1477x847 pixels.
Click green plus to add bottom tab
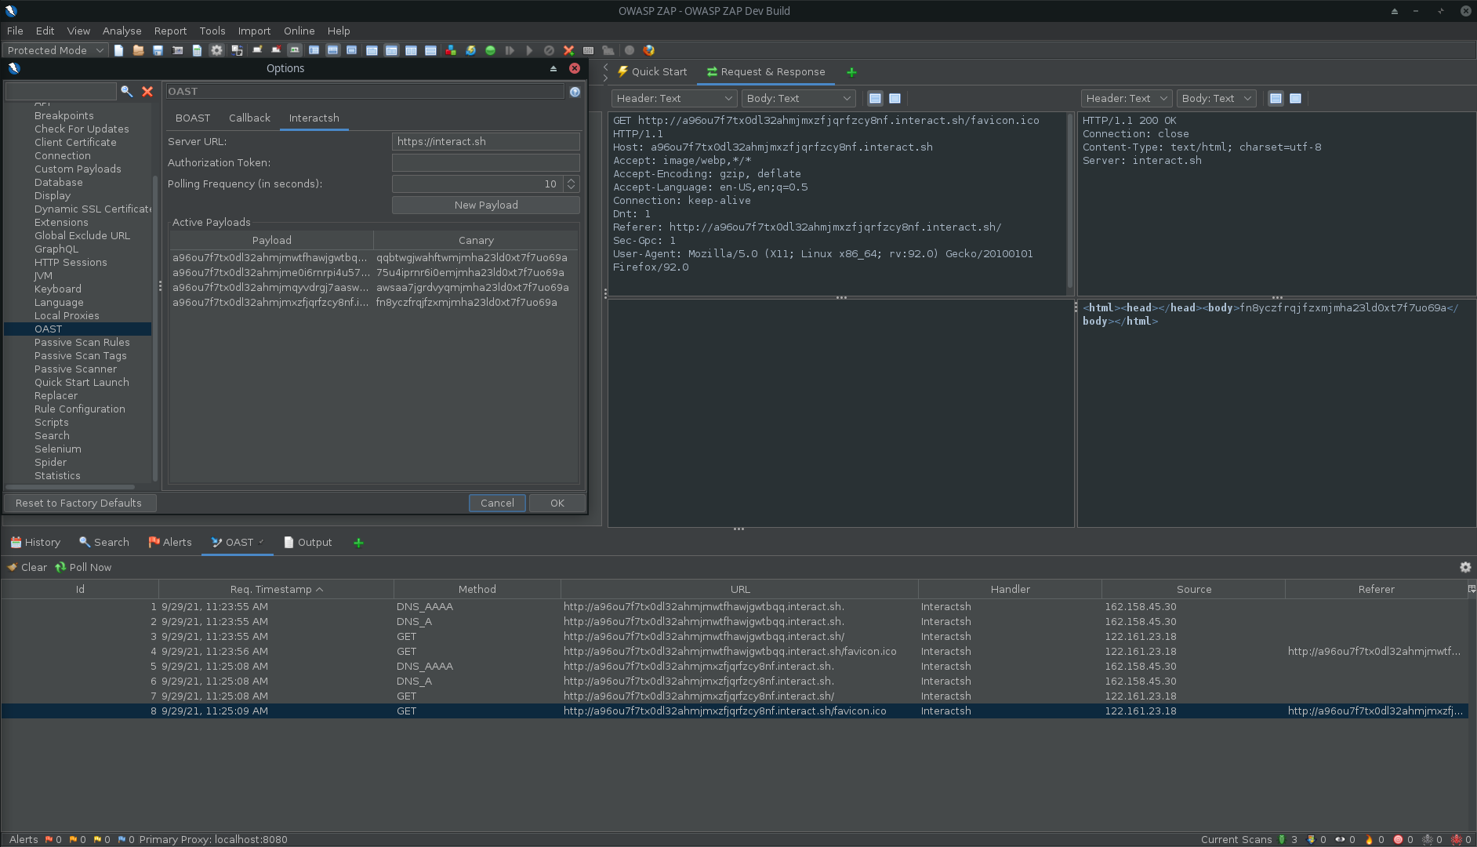(358, 543)
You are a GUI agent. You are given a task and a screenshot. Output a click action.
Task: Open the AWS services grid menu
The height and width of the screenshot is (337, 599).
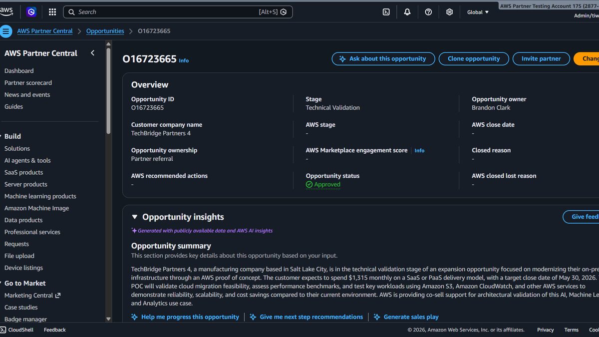52,11
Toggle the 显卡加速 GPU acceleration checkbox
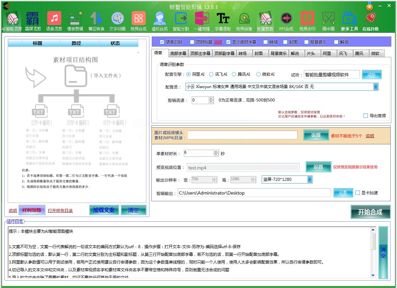The height and width of the screenshot is (288, 397). coord(357,193)
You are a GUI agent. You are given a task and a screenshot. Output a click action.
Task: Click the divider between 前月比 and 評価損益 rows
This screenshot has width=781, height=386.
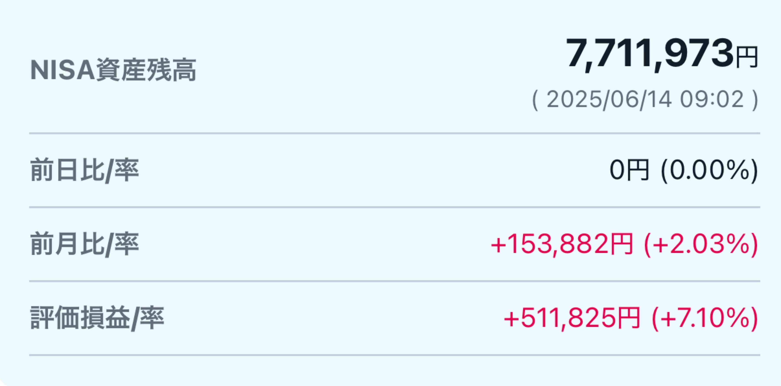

● ● ●

Reproduce the lines above word for word, leaving out the pictures.

CORRECT RESULT:
1477x847 pixels.
Click green plus to add bottom tab
(358, 543)
You are a GUI agent. You are given a task and a screenshot. Output a click action.
Task: Open the AWS services grid menu
The height and width of the screenshot is (337, 599).
52,11
Toggle the 显卡加速 GPU acceleration checkbox
The height and width of the screenshot is (288, 397). coord(357,193)
You are a GUI agent. You are given a task and a screenshot. Output a click action.
Task: Click the divider between 前月比 and 評価損益 rows
This screenshot has width=781, height=386.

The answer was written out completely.